Item position entries:
※

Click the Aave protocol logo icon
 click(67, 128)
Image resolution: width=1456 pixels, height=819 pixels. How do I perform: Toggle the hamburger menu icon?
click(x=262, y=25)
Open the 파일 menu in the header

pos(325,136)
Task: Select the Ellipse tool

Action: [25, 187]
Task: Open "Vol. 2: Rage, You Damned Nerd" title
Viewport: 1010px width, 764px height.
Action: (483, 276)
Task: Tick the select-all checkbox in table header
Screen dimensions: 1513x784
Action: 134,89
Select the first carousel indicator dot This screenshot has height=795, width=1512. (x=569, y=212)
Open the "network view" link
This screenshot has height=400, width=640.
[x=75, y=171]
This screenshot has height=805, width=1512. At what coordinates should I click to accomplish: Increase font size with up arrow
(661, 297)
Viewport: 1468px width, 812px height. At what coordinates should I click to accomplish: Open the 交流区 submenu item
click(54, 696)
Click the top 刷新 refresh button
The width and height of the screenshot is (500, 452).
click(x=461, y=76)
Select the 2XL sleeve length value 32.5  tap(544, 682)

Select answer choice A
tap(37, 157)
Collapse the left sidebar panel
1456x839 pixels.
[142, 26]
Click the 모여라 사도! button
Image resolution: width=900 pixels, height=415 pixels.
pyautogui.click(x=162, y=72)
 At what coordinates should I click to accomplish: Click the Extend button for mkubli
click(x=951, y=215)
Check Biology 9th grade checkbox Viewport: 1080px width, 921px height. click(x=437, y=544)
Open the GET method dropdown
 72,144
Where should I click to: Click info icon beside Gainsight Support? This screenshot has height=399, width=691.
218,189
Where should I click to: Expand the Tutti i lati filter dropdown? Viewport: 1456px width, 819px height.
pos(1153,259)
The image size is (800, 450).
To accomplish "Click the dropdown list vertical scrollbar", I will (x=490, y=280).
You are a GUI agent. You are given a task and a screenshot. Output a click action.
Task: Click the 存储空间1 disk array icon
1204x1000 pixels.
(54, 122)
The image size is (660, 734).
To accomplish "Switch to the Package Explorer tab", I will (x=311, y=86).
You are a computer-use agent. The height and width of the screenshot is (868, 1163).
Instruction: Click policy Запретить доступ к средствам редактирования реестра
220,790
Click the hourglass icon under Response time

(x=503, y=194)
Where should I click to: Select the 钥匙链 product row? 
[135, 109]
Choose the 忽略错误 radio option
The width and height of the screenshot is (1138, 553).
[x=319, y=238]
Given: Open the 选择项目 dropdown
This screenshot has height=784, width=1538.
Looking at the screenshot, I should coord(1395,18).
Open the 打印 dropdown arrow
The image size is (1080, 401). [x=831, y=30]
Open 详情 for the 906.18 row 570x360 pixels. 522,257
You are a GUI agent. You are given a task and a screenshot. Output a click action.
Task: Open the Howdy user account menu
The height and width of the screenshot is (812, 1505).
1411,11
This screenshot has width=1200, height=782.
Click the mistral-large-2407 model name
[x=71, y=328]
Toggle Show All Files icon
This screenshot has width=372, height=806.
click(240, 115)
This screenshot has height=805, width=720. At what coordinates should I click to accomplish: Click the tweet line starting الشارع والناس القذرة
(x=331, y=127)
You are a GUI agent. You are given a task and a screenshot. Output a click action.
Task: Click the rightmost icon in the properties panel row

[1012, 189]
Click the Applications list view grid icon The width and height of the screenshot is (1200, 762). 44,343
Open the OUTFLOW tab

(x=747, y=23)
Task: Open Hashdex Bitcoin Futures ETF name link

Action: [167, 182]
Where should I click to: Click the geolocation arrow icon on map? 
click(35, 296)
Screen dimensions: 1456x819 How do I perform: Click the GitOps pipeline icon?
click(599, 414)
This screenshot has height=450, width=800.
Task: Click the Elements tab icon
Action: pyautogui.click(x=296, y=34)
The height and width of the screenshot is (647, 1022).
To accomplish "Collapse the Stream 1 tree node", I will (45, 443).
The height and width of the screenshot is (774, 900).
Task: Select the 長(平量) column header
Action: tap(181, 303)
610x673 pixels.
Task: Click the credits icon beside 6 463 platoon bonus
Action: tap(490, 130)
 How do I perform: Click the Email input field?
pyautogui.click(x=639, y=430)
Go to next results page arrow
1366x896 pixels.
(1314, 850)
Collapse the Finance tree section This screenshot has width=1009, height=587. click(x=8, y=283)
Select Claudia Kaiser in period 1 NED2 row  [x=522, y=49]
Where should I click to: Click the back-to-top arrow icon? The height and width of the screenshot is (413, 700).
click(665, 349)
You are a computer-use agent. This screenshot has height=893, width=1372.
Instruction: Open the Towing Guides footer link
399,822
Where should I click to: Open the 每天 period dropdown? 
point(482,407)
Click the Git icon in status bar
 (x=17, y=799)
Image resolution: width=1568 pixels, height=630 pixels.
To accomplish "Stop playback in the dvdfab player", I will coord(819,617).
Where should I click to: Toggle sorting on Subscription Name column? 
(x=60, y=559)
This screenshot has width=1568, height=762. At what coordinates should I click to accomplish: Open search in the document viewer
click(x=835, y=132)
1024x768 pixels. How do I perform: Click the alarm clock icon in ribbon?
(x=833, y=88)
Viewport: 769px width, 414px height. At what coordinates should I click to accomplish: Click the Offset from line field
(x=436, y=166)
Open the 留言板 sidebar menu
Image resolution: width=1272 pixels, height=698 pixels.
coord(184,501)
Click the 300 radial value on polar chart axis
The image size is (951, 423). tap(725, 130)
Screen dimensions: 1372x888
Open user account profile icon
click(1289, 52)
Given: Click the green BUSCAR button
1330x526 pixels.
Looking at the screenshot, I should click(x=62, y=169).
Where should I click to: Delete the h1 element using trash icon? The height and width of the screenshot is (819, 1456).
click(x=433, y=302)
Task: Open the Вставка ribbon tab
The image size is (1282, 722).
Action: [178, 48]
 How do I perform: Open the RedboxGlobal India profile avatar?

※

SET PROBLEM:
Copy out every one of the records above word for word, changing nothing.

RESULT OF THIS EXERCISE:
Click the Aave protocol logo icon
 click(67, 128)
Image resolution: width=1456 pixels, height=819 pixels. How do I perform: Toggle the hamburger menu icon?
click(x=262, y=25)
Open the 파일 menu in the header

pos(325,136)
Task: Select the Ellipse tool

Action: [25, 187]
Task: Open "Vol. 2: Rage, You Damned Nerd" title
Viewport: 1010px width, 764px height.
Action: (483, 276)
Task: Tick the select-all checkbox in table header
Screen dimensions: 1513x784
Action: 134,89
Select the first carousel indicator dot This screenshot has height=795, width=1512. (x=569, y=212)
Open the "network view" link
This screenshot has height=400, width=640.
[x=75, y=171]
This screenshot has height=805, width=1512. At what coordinates should I click to accomplish: Increase font size with up arrow
(661, 297)
Viewport: 1468px width, 812px height. At what coordinates should I click to accomplish: Open the 交流区 submenu item
click(54, 696)
Click the top 刷新 refresh button
The width and height of the screenshot is (500, 452).
click(x=461, y=76)
Select the 2XL sleeve length value 32.5  tap(544, 682)

Select answer choice A
tap(37, 157)
Collapse the left sidebar panel
1456x839 pixels.
[142, 26]
Click the 모여라 사도! button
Image resolution: width=900 pixels, height=415 pixels.
pyautogui.click(x=162, y=72)
 At what coordinates should I click to accomplish: Click the Extend button for mkubli
click(x=951, y=215)
Check Biology 9th grade checkbox Viewport: 1080px width, 921px height. click(x=437, y=544)
Open the GET method dropdown
 72,144
Where should I click to: Click info icon beside Gainsight Support? This screenshot has height=399, width=691.
218,189
Where should I click to: Expand the Tutti i lati filter dropdown? Viewport: 1456px width, 819px height.
pos(1153,259)
The image size is (800, 450).
To accomplish "Click the dropdown list vertical scrollbar", I will (x=490, y=280).
You are a GUI agent. You are given a task and a screenshot. Output a click action.
Task: Click the 存储空间1 disk array icon
1204x1000 pixels.
(54, 122)
The image size is (660, 734).
To accomplish "Switch to the Package Explorer tab", I will (x=311, y=86).
You are a computer-use agent. The height and width of the screenshot is (868, 1163).
Instruction: Click policy Запретить доступ к средствам редактирования реестра
220,790
Click the hourglass icon under Response time

(x=503, y=194)
Where should I click to: Select the 钥匙链 product row? 
[135, 109]
Choose the 忽略错误 radio option
The width and height of the screenshot is (1138, 553).
[x=319, y=238]
Given: Open the 选择项目 dropdown
This screenshot has height=784, width=1538.
Looking at the screenshot, I should coord(1395,18).
Open the 打印 dropdown arrow
The image size is (1080, 401). [x=831, y=30]
Open 详情 for the 906.18 row 570x360 pixels. 522,257
You are a GUI agent. You are given a task and a screenshot. Output a click action.
Task: Open the Howdy user account menu
The height and width of the screenshot is (812, 1505).
1411,11
This screenshot has width=1200, height=782.
Click the mistral-large-2407 model name
[x=71, y=328]
Toggle Show All Files icon
This screenshot has width=372, height=806.
click(240, 115)
This screenshot has height=805, width=720. At what coordinates should I click to accomplish: Click the tweet line starting الشارع والناس القذرة
(x=331, y=127)
You are a GUI agent. You are given a task and a screenshot. Output a click action.
Task: Click the rightmost icon in the properties panel row

[1012, 189]
Click the Applications list view grid icon The width and height of the screenshot is (1200, 762). 44,343
Open the OUTFLOW tab

(x=747, y=23)
Task: Open Hashdex Bitcoin Futures ETF name link

Action: [167, 182]
Where should I click to: Click the geolocation arrow icon on map? 
click(35, 296)
Screen dimensions: 1456x819 How do I perform: Click the GitOps pipeline icon?
click(599, 414)
This screenshot has height=450, width=800.
Task: Click the Elements tab icon
Action: pyautogui.click(x=296, y=34)
The height and width of the screenshot is (647, 1022).
To accomplish "Collapse the Stream 1 tree node", I will (45, 443).
The height and width of the screenshot is (774, 900).
Task: Select the 長(平量) column header
Action: tap(181, 303)
610x673 pixels.
Task: Click the credits icon beside 6 463 platoon bonus
Action: tap(490, 130)
 How do I perform: Click the Email input field?
pyautogui.click(x=639, y=430)
Go to next results page arrow
1366x896 pixels.
(1314, 850)
Collapse the Finance tree section This screenshot has width=1009, height=587. click(x=8, y=283)
Select Claudia Kaiser in period 1 NED2 row  [x=522, y=49]
Where should I click to: Click the back-to-top arrow icon? The height and width of the screenshot is (413, 700).
click(665, 349)
You are a computer-use agent. This screenshot has height=893, width=1372.
Instruction: Open the Towing Guides footer link
399,822
Where should I click to: Open the 每天 period dropdown? 
point(482,407)
Click the Git icon in status bar
 (x=17, y=799)
Image resolution: width=1568 pixels, height=630 pixels.
To accomplish "Stop playback in the dvdfab player", I will coord(819,617).
Where should I click to: Toggle sorting on Subscription Name column? 
(x=60, y=559)
This screenshot has width=1568, height=762. At what coordinates should I click to accomplish: Open search in the document viewer
click(x=835, y=132)
1024x768 pixels. How do I perform: Click the alarm clock icon in ribbon?
(x=833, y=88)
Viewport: 769px width, 414px height. At what coordinates should I click to accomplish: Click the Offset from line field
(x=436, y=166)
Open the 留言板 sidebar menu
Image resolution: width=1272 pixels, height=698 pixels.
coord(184,501)
Click the 300 radial value on polar chart axis
The image size is (951, 423). tap(725, 130)
Screen dimensions: 1372x888
Open user account profile icon
click(1289, 52)
Given: Click the green BUSCAR button
1330x526 pixels.
Looking at the screenshot, I should click(x=62, y=169).
Where should I click to: Delete the h1 element using trash icon? The height and width of the screenshot is (819, 1456).
click(x=433, y=302)
Task: Open the Вставка ribbon tab
The image size is (1282, 722).
Action: [178, 48]
 How do I perform: Open the RedboxGlobal India profile avatar?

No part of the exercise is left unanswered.